● Brief: For the listing that follows, give again exactly the lines from the one with "מה חדש (1301, 131)" to the one with "remove all (289, 667)", including both.

● Task inputs:
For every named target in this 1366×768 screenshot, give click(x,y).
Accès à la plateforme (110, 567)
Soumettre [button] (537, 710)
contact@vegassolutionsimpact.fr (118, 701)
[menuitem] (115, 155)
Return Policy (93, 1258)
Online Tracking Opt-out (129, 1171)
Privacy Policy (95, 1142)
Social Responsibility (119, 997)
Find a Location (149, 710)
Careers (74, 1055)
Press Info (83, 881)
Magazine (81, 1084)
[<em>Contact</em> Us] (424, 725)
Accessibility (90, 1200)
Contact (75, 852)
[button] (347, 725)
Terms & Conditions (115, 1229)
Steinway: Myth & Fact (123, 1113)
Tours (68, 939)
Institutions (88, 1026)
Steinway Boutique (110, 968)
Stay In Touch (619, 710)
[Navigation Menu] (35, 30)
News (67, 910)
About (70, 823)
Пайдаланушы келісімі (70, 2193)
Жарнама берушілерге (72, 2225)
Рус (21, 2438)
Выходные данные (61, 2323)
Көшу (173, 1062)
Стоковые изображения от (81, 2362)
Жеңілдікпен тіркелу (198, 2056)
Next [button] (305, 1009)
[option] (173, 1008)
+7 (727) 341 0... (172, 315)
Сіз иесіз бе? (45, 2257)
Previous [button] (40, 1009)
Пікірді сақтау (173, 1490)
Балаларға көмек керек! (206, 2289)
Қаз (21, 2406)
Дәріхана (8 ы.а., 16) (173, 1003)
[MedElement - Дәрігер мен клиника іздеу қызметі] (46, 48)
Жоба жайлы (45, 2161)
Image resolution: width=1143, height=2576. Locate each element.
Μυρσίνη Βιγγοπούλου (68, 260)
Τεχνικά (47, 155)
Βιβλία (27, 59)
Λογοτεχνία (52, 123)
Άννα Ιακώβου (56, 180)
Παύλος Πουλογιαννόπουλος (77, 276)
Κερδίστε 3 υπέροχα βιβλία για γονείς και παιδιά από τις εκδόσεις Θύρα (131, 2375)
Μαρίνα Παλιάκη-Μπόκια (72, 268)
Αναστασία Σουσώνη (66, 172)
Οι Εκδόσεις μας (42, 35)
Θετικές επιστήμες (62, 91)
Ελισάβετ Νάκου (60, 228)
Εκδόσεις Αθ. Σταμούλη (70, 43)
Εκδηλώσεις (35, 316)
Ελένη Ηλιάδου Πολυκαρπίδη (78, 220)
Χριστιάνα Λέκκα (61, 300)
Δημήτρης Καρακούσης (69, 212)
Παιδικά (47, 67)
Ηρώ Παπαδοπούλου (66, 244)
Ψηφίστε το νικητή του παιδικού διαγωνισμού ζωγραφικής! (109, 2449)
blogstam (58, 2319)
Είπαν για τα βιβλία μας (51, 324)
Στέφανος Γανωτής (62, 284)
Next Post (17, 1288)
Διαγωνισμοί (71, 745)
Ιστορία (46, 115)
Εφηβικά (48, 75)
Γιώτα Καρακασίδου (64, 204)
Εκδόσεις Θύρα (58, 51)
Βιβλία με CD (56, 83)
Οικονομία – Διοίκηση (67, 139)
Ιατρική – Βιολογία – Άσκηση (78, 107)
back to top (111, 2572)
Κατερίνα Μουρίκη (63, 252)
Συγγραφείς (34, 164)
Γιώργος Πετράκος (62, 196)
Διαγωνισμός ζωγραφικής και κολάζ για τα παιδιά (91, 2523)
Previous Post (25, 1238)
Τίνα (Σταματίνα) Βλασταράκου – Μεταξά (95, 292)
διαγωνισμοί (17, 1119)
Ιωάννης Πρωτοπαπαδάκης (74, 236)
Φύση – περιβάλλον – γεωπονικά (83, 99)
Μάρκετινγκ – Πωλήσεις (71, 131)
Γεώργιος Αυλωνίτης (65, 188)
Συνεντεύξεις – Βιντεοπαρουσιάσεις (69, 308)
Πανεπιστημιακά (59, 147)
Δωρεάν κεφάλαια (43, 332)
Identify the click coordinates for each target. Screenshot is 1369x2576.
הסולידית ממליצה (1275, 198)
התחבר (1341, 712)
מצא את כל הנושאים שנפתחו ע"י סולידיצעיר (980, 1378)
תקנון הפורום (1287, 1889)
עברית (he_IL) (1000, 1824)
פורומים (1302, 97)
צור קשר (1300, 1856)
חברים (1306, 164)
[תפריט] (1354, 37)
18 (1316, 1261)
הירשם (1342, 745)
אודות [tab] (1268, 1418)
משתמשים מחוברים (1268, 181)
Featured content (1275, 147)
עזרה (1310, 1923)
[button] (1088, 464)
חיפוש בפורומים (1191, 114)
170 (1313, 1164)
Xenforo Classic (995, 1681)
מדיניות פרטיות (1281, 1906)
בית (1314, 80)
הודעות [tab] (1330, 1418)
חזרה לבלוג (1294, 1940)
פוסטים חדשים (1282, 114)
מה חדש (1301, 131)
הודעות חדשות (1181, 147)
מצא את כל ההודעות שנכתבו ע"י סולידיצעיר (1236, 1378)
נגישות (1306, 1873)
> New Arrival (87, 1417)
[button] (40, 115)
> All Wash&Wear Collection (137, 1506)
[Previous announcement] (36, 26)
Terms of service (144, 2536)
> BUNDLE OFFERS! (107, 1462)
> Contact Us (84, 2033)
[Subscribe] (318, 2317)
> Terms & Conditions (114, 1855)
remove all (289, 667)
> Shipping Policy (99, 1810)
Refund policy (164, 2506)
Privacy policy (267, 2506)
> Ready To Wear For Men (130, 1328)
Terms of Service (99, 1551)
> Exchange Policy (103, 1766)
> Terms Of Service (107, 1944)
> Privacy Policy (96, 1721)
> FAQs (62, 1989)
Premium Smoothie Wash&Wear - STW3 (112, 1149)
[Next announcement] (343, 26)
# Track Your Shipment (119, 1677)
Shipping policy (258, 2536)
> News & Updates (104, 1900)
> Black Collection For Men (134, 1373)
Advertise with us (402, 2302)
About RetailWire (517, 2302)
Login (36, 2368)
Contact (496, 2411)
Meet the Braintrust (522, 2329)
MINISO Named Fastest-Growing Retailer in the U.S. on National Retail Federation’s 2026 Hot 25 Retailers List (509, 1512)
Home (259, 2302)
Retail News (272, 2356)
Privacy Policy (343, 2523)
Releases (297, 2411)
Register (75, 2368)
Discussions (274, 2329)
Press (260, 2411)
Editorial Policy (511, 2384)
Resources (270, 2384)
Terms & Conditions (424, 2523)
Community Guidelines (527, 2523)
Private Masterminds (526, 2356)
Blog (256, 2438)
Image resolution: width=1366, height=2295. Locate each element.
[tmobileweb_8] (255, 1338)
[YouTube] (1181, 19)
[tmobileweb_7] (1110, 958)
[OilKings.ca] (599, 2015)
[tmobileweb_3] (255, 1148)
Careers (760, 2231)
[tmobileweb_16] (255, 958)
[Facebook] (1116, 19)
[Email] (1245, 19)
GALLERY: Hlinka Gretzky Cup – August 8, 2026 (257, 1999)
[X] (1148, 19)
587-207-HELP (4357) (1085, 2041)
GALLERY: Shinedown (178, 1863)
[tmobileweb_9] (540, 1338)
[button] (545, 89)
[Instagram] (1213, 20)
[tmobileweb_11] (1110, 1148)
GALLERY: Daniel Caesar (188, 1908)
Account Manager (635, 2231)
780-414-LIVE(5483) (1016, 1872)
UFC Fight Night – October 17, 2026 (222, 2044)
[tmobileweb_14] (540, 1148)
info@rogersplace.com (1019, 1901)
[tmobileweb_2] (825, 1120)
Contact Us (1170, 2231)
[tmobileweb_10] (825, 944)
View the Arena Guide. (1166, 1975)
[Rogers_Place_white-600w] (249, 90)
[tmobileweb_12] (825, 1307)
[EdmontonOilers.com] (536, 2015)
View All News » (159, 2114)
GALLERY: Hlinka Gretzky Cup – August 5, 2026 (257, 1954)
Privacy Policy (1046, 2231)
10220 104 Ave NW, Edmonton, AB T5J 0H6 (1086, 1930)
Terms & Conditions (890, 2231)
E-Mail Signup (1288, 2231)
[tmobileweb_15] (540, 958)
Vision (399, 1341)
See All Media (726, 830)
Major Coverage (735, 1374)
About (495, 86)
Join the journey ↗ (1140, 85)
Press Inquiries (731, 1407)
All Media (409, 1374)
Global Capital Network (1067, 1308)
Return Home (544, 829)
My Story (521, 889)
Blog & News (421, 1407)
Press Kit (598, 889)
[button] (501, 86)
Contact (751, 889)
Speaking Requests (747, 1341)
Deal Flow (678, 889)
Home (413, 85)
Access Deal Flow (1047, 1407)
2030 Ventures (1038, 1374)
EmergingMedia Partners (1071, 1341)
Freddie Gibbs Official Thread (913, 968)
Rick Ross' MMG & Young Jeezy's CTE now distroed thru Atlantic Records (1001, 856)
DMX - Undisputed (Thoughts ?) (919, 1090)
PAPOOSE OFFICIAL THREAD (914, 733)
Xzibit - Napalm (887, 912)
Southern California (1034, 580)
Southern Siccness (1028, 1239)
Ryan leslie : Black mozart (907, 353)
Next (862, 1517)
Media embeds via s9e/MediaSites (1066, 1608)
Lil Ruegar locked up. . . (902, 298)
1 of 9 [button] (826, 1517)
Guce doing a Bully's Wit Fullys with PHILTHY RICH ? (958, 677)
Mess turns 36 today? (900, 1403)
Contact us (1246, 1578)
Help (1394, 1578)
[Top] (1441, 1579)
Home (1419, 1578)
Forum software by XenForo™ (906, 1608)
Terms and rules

● Completed task:
מה חדש (1301, 131)
הודעות חדשות (1181, 147)
מצא את כל ההודעות שנכתבו ע"י סולידיצעיר (1236, 1378)
נגישות (1306, 1873)
> New Arrival (87, 1417)
[button] (40, 115)
> All Wash&Wear Collection (137, 1506)
[Previous announcement] (36, 26)
Terms of service (144, 2536)
> BUNDLE OFFERS! (107, 1462)
> Contact Us (84, 2033)
[Subscribe] (318, 2317)
> Terms & Conditions (114, 1855)
remove all (289, 667)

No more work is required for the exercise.